INTRODUCTION
The application of information and communication technologies (ICT) in
healthcare services and the desire of patients to take more control of
their health have transformed the healthcare system in the 21st century.
The emergence of e-health could, on the one hand, improve the quality of
patient care, reduce costs and increase revenues, and, on the other
hand, satisfy patients’ need to be well informed about their health
status [29]. E-health significantly improves the healthcare process
because health information can be assessed and exchanged through digital
health systems [32], and this information (e.g. previous diagnoses
and prescriptions) is available anytime, anywhere via the Internet.
In recent years, during the pandemic, e-health is practically feasible
and appropriate to support patients and health care providers [45],
it provides support for psychological problems caused by COVID-19
isolation and eases the problem of evaluating health care services and
solving patients’ information needs [41]. Cyberspace as a phenomenon
reduces the relevance of distance, which could be an important issue for
the health system not only during a pandemic but also in general.
E-health encompasses content, connectivity, commerce, community and
clinical care [34, 56]. It can collect, organise, interpret and use
clinical data and manage outcomes and quality of care measures, and
e-health applications can facilitate access for users with limited
computer experience and for older patients [29].
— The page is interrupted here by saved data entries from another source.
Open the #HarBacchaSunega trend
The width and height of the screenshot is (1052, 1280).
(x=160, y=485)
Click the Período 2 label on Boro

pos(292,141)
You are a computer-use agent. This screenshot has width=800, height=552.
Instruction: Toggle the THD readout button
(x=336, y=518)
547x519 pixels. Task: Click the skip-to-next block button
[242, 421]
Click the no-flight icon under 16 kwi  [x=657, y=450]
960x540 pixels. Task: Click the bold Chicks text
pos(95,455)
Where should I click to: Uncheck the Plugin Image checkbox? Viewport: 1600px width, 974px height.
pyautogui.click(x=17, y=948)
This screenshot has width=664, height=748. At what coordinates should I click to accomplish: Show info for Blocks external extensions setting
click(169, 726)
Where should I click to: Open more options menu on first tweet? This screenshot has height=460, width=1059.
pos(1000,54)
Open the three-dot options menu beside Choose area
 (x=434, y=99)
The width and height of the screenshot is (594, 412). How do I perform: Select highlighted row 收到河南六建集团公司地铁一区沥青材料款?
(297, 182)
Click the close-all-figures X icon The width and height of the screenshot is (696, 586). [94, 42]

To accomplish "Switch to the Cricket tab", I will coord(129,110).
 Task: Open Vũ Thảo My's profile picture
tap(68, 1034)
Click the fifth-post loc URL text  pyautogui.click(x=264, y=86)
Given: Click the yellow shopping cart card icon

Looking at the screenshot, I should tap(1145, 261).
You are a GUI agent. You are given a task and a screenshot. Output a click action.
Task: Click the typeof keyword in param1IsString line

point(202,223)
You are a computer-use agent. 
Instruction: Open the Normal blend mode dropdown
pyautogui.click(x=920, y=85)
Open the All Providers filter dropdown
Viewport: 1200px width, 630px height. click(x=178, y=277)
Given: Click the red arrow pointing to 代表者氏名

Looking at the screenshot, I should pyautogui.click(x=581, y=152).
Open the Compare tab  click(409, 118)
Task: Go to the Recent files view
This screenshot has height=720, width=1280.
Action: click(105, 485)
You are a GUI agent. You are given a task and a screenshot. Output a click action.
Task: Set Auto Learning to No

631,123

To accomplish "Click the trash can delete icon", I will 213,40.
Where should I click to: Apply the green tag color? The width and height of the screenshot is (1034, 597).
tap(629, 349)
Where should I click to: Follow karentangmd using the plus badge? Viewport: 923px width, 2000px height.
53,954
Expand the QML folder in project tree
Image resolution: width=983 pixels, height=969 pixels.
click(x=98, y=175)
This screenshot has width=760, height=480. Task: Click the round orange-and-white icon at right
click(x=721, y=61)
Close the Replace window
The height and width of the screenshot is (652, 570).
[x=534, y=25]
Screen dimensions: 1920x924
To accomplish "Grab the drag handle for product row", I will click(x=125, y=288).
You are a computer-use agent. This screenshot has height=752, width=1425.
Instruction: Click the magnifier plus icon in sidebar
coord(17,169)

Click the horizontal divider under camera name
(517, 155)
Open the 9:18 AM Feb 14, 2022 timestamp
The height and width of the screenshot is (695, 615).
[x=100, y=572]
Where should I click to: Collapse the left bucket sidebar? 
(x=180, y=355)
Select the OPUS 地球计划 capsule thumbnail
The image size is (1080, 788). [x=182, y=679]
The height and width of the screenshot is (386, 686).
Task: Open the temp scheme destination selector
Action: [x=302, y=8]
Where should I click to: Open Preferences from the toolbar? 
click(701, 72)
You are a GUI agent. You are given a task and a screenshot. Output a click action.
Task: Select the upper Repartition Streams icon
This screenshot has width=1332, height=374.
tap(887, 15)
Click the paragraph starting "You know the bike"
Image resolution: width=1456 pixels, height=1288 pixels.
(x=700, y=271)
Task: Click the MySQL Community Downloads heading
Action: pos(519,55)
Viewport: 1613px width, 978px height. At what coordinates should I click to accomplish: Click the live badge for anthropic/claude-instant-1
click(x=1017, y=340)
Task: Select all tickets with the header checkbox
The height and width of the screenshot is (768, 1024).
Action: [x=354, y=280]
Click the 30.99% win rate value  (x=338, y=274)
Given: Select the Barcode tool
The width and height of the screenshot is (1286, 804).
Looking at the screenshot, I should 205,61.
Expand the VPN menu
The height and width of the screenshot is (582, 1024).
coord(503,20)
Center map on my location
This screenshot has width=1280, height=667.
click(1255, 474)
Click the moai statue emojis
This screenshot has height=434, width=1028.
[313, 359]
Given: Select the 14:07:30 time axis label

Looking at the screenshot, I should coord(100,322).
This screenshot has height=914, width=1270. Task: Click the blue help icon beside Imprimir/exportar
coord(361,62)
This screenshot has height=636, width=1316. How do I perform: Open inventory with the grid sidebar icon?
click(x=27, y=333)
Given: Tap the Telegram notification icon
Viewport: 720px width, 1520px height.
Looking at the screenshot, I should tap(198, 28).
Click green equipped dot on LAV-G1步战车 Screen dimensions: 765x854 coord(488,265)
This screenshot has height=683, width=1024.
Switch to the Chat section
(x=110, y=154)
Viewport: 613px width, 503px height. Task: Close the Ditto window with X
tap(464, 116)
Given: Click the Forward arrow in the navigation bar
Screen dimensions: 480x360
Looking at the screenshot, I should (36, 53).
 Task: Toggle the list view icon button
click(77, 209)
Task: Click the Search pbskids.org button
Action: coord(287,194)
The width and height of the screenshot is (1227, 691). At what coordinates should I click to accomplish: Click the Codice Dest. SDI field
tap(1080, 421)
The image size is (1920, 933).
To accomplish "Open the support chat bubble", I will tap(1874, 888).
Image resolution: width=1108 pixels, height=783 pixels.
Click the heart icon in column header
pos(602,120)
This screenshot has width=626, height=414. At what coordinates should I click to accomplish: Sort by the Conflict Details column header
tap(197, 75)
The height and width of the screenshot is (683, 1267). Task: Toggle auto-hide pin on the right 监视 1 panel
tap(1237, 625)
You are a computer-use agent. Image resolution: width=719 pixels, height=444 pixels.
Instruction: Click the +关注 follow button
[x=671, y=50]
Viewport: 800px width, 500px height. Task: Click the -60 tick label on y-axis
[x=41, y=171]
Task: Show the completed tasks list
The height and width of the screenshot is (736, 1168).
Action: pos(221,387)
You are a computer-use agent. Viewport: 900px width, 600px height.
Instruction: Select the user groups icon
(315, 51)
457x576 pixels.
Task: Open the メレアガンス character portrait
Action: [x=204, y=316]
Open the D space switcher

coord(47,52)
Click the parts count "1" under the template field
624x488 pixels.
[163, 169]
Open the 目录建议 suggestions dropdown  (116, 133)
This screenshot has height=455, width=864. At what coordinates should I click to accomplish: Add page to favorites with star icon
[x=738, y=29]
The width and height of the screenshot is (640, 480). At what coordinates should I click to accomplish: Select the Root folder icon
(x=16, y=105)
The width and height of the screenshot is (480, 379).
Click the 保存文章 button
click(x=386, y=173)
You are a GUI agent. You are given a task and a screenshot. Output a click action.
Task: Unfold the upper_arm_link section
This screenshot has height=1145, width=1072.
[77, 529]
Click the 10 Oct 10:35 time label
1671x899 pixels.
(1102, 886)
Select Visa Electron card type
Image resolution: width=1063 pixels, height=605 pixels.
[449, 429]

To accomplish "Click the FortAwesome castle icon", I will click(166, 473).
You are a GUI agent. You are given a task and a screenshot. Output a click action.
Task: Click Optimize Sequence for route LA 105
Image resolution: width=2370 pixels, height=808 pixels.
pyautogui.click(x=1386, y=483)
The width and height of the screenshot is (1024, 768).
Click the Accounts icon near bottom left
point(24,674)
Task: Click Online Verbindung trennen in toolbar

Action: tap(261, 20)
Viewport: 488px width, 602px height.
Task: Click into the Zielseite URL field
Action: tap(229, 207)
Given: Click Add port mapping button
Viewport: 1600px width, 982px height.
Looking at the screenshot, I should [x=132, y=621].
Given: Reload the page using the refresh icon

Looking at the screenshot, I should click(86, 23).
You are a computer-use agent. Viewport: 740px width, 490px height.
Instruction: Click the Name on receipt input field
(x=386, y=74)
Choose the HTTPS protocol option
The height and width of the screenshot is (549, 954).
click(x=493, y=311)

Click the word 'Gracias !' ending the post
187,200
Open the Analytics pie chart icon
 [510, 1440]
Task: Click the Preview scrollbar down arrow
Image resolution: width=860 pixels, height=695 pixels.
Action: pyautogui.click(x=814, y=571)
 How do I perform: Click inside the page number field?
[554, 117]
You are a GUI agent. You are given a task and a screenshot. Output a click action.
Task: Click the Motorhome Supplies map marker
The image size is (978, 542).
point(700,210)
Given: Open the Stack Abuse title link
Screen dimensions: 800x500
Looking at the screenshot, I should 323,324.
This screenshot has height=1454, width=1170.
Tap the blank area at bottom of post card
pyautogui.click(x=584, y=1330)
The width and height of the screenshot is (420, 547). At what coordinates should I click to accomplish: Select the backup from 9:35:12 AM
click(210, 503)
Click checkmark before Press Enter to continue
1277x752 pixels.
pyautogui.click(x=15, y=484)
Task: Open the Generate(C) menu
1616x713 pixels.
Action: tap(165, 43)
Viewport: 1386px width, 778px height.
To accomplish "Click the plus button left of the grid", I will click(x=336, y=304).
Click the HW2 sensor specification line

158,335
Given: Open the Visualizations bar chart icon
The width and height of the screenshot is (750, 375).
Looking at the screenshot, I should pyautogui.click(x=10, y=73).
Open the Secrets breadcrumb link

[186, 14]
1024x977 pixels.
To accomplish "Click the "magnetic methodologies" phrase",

The involvement of different stakeholders with different backgrounds,
experiences and values makes e-health a complex social system, and
understanding the perspective of users and patients is essential
[48]. This study aims to understand the factors that may influence
the adoption of e-health services by patients. The technology acceptance
models were used as a basis for the research, but new factors were
added, such as the perceived social, personal and individual benefits of
e-health services or COVID-19 anxiety. The novelty of the research is
the previously described extension of technology acceptance models from
the patient’s point of view and the fact that this research focuses not
only on willingness to try and actual use, but also on long-term
intention to use and satisfaction. Another added value of the study is
the analysis of the antecedents of e-health adaptation in a country in
the Central and Eastern European region, where e-health was not a
popular and commonly used service before the pandemic.